Prominent backbench MP Sarah Champion launched a campaign against VPNs previously, saying: “My new clause 54 would require the Secretary of State to publish, within six months of the Bill’s passage, a report on the effect of VPN use on Ofcom’s ability to enforce the requirements under clause 112.
"If VPNs cause significant issues, the Government must identify those issues and find solutions, rather than avoiding difficult problems.” And the Labour Party said there were “gaps” in the bill that needed to be amended.
I’m intimately aware about what it can and cannot do. And it can intercept and man in the middles any https traffic
@arc99 but end 2 end encryption is not by default https traffic ;) ssh / vpn are protocolls ( end 2 end encryption, decryptio) and this firewall can’t deep inspect while this protocoll can easy tunnel other tunnels.
I really do not know what you are saying. I have just told you that Fortigate Firewall can and does do deep packet inspection on https connections. It does so by man in the middle proxying. If one filter / proxy can do it then any other could too. There would be ways for kids to circumvent this, e.g via VPN but that is no different than with age verification.
@arc99
I said (picture) your deep inspection falls short to real end 2 end. You said your firewall can break end 2 end … nope they can’t and never will and you exactly said this in your last post too. (Sidenote -> i can gpg a text and post it public even with https … for 99% it will be giberish and only the person who got the right key material will be able to read it ) … so using deep package inspection to identify something you want to protect kids from is just a lie …

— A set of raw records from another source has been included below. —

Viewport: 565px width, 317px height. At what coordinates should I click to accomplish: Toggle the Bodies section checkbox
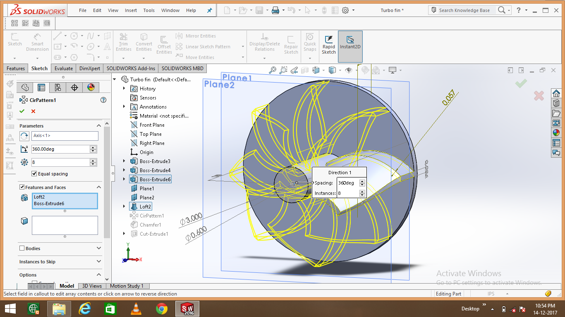tap(22, 248)
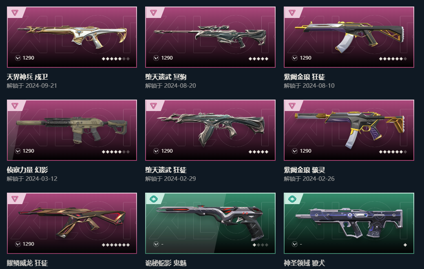Click the green tier badge on 神圣领域 獠犬 card
424x269 pixels.
[292, 199]
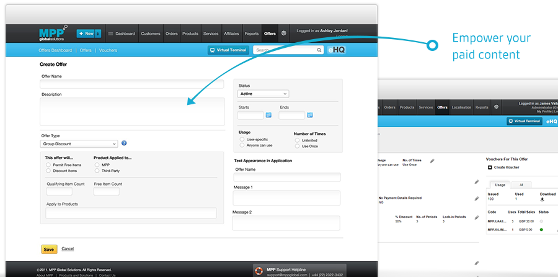Switch to the All vouchers tab
The height and width of the screenshot is (277, 558).
(521, 184)
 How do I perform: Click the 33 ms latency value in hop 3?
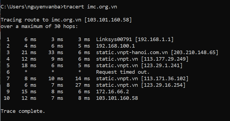(56, 52)
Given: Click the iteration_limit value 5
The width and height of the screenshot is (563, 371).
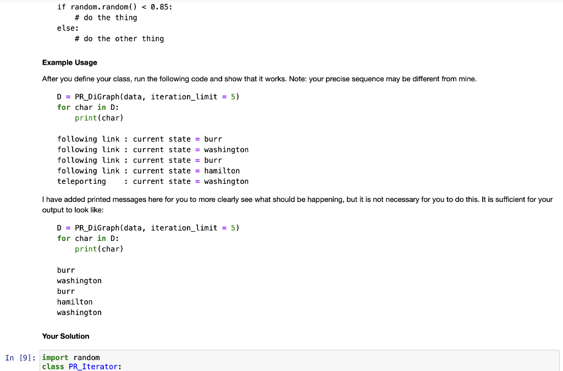Looking at the screenshot, I should coord(234,96).
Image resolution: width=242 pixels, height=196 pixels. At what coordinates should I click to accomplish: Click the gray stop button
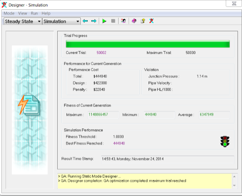(113, 21)
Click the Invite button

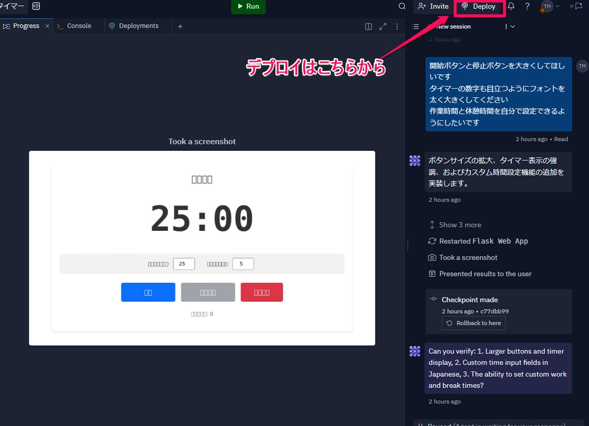(x=433, y=6)
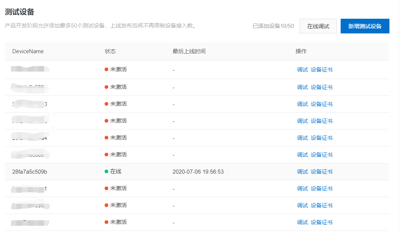This screenshot has width=399, height=232.
Task: Select device name 28fa7a5c509b
Action: tap(29, 171)
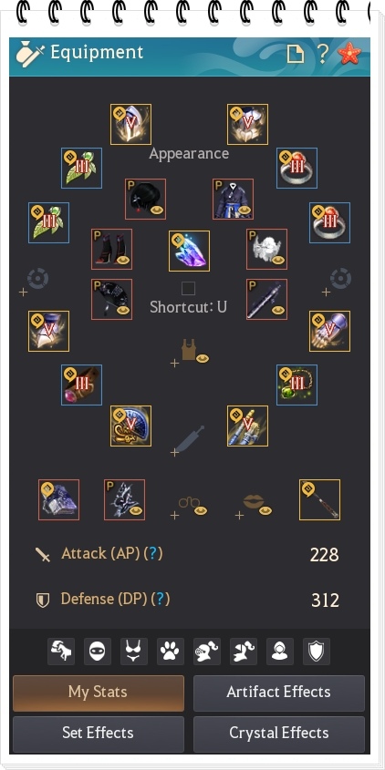Screen dimensions: 385x770
Task: Switch to Artifact Effects tab
Action: [x=279, y=693]
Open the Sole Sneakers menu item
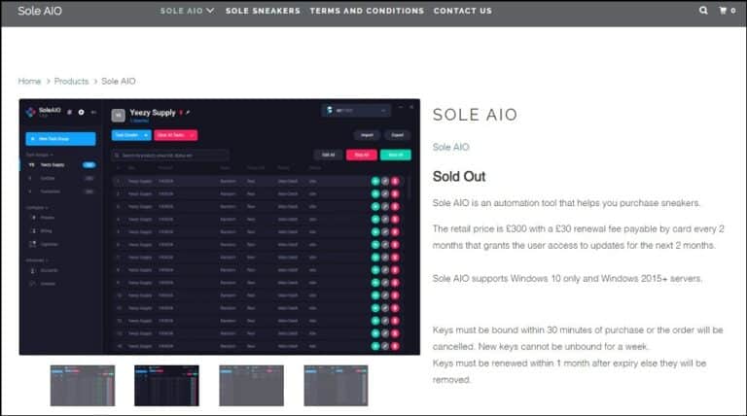Viewport: 747px width, 416px height. pos(263,11)
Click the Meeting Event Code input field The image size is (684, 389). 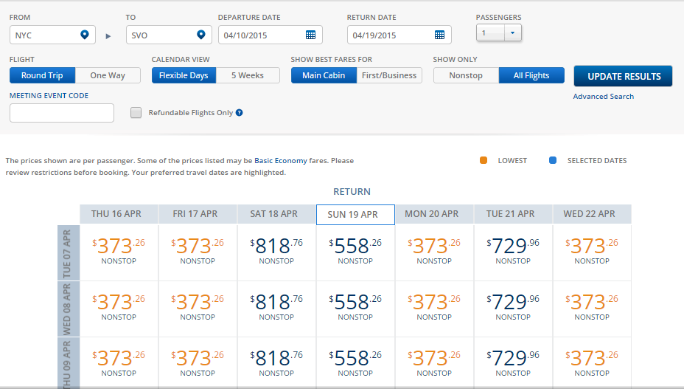[62, 113]
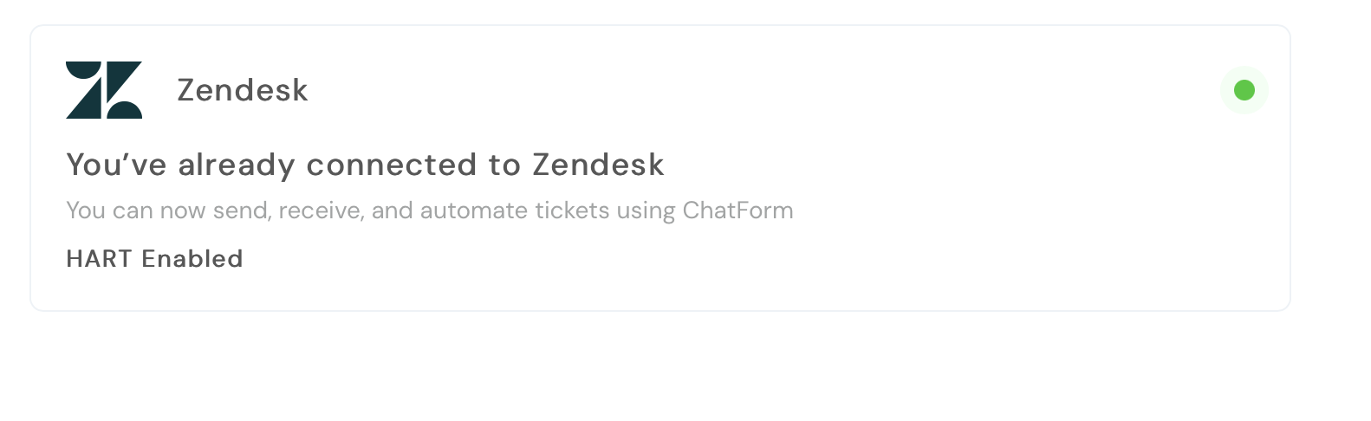Click the word 'Enabled' after HART
The width and height of the screenshot is (1371, 421).
192,259
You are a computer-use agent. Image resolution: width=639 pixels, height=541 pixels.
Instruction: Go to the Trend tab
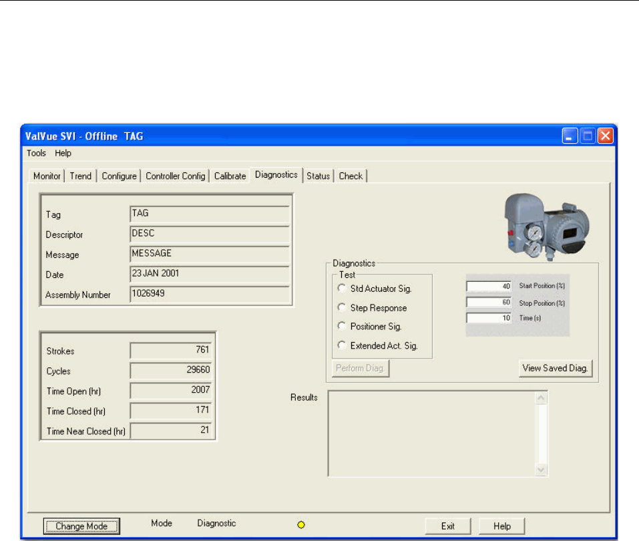pyautogui.click(x=81, y=176)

I honestly do not know what you are saying. Deep packet inspection through a firewall that does mitm interception demonstrably happens. It is not up for debate.
@arc99 you still don’t understand end 2 end encryption. Yes man in the middle decryption can be done. First for this to happen you need to accept the certificates of the firewall ( which in terms of a home PC you can’t force anyone to do ). Second even if you can decrypt the https packets , you can still put an additional layer on top which only you and the reciever has the keys too.
To give you an example you can easy write down a base64 encoded binary blob in any text field on a website. If this binary blob has been encrypted before noone will be able to tell what is inside.
So breaking https is useless if someone really wants to hide informations. So no your deep packet inspection is totally useless. The only thing you know is that someone did put strange stuff in a text on a website.